Work to complete: Below are records; how many of their lines contain "will"? Reply with the number and no other words.

Material for this task:
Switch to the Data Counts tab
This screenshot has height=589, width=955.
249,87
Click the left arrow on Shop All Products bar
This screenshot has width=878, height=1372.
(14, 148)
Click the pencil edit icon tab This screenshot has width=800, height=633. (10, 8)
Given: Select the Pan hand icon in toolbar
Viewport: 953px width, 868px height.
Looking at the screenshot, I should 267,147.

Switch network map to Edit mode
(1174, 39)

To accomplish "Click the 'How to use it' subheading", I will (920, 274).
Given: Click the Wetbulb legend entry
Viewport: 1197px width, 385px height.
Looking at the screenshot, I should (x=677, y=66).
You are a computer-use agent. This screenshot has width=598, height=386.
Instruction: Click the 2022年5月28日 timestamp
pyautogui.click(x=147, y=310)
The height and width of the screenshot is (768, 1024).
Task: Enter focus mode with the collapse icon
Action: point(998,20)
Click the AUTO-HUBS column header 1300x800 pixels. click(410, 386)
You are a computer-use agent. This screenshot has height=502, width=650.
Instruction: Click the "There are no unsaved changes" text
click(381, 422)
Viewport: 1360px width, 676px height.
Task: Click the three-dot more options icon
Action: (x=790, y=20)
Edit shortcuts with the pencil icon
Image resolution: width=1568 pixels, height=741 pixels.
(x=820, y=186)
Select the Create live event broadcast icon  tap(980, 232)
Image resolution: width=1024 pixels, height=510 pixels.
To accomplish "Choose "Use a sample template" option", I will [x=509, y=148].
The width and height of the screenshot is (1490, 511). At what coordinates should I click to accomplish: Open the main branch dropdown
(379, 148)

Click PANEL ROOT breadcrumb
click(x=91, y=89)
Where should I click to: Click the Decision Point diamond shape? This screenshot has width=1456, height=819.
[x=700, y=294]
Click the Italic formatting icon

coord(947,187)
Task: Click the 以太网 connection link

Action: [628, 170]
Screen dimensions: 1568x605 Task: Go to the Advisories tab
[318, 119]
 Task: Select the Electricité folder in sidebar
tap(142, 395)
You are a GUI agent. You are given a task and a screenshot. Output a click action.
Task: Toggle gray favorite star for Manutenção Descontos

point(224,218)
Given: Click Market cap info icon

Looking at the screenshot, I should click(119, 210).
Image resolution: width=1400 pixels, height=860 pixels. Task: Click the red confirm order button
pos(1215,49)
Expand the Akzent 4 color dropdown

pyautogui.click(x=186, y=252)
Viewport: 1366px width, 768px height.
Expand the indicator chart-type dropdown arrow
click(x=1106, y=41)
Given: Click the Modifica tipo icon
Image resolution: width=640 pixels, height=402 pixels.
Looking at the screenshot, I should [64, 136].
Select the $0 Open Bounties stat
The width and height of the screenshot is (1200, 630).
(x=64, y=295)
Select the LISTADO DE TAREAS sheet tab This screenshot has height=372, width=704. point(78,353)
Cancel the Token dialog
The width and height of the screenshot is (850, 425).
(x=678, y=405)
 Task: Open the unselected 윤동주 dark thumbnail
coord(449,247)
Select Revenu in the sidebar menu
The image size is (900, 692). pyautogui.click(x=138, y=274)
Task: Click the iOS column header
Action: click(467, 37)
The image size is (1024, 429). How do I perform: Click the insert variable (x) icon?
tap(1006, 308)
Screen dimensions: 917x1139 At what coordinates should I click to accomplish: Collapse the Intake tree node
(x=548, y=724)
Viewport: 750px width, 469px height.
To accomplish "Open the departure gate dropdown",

Output: 2